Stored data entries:
========
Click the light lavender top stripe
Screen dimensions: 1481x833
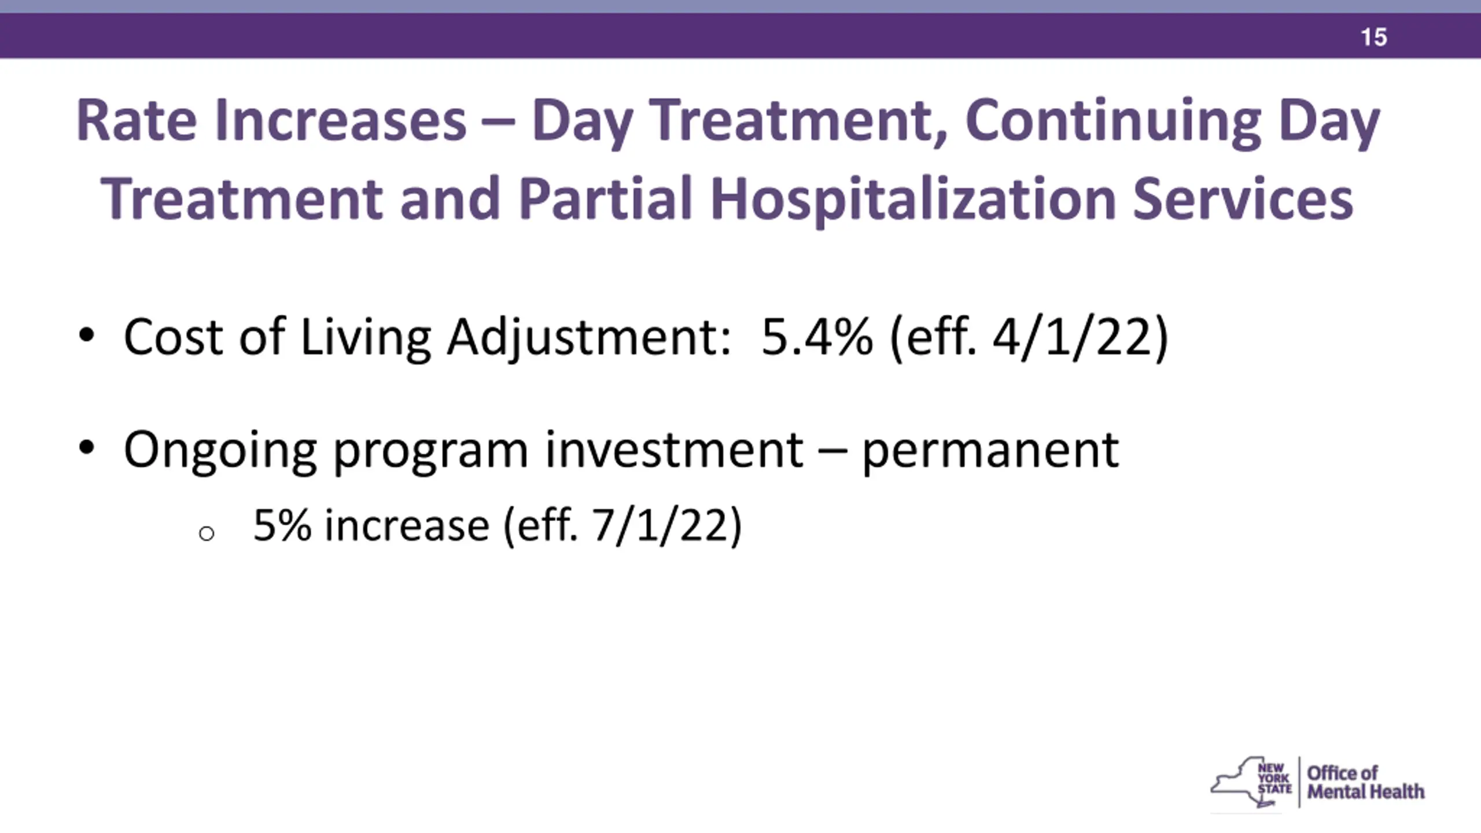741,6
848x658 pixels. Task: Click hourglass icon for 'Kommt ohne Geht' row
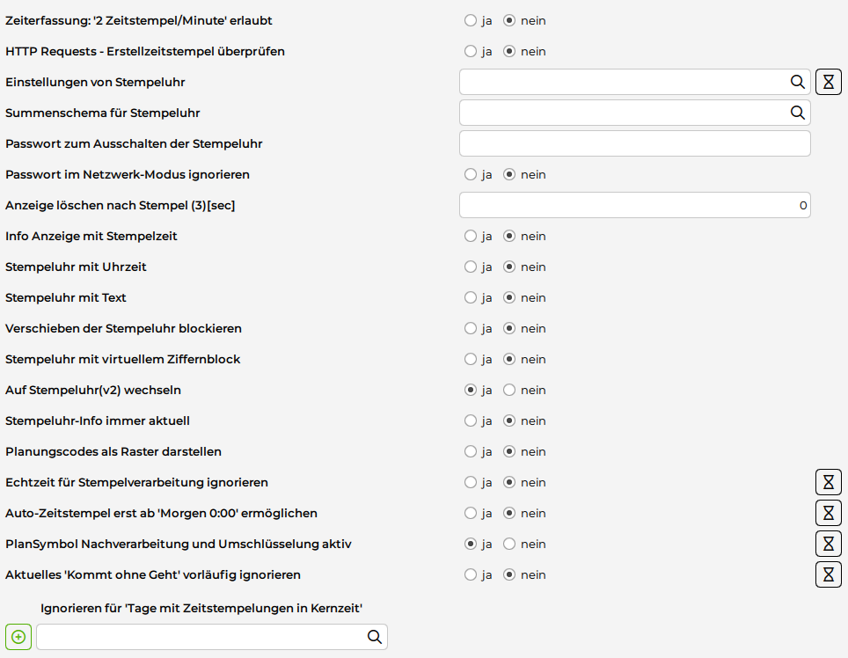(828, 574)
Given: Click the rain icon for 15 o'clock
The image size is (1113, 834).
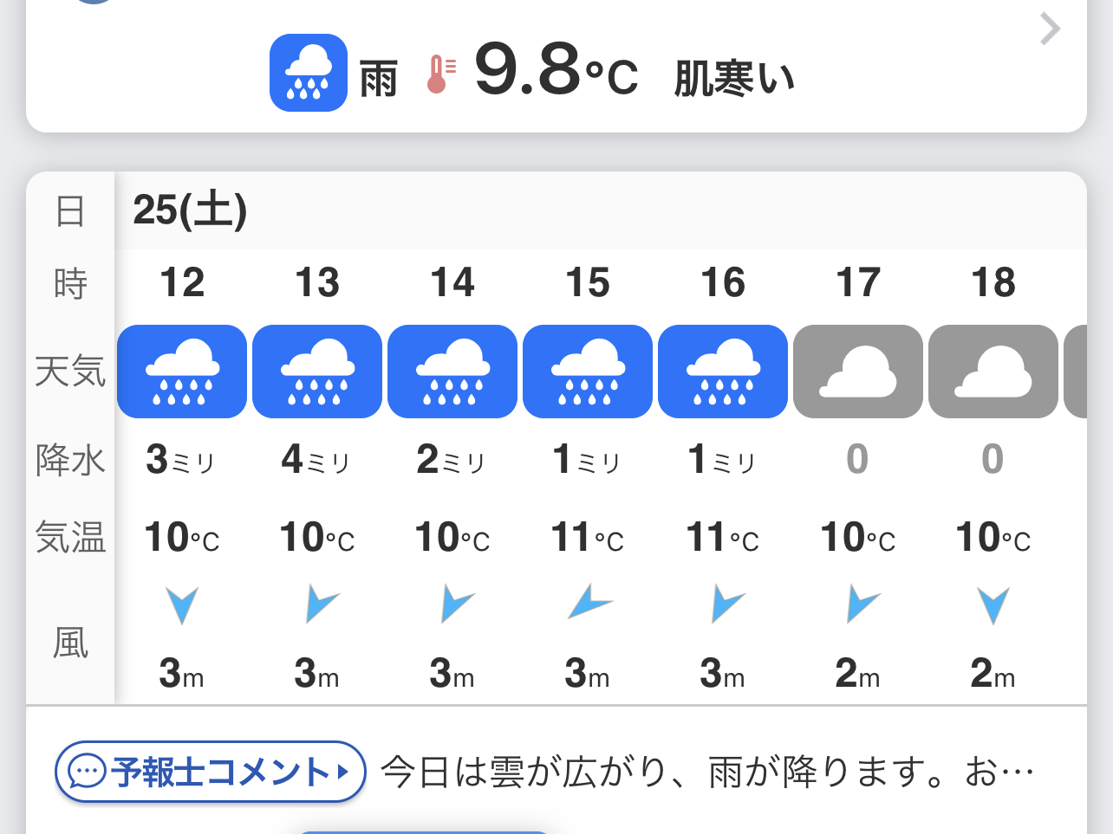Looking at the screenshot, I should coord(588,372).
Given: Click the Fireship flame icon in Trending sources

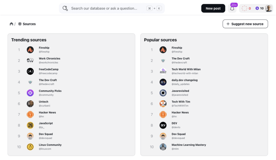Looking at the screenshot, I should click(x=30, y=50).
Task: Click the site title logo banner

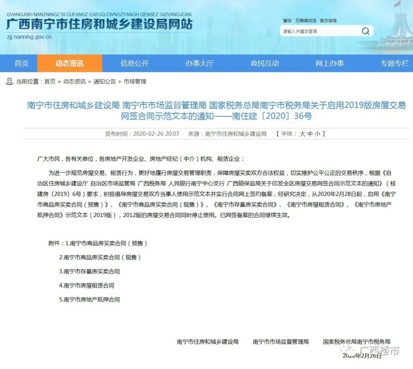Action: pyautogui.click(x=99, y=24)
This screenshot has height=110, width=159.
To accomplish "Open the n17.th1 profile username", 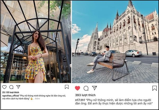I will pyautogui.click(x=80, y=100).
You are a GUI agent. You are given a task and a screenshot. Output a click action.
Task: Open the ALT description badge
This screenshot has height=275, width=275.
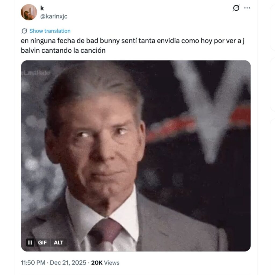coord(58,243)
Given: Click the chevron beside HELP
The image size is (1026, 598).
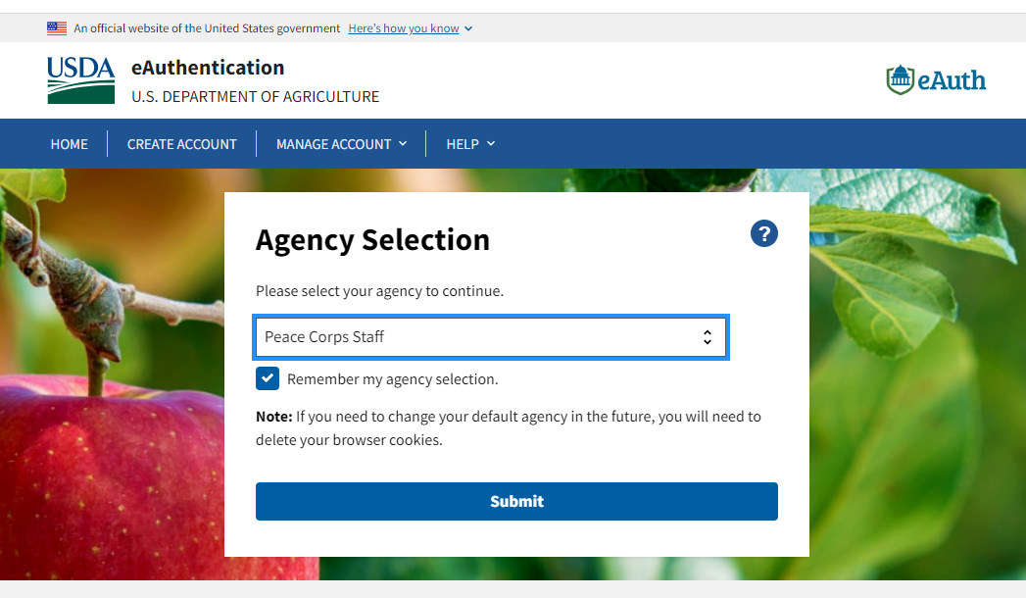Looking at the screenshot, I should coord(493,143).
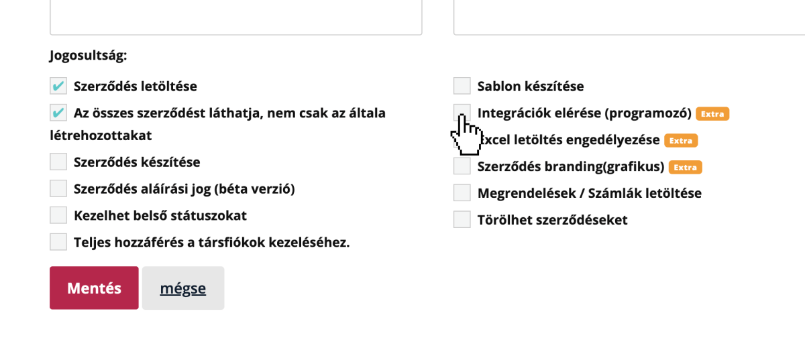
========
Exercise
Reproduce exactly, and only, the lines from the one containing "Given: Click the chevron beside HELP" through the last line of the records above, both included, leaving out any pictures.

Finished task
Given: Click the chevron beside HELP
The image size is (1026, 598).
Looking at the screenshot, I should coord(493,143).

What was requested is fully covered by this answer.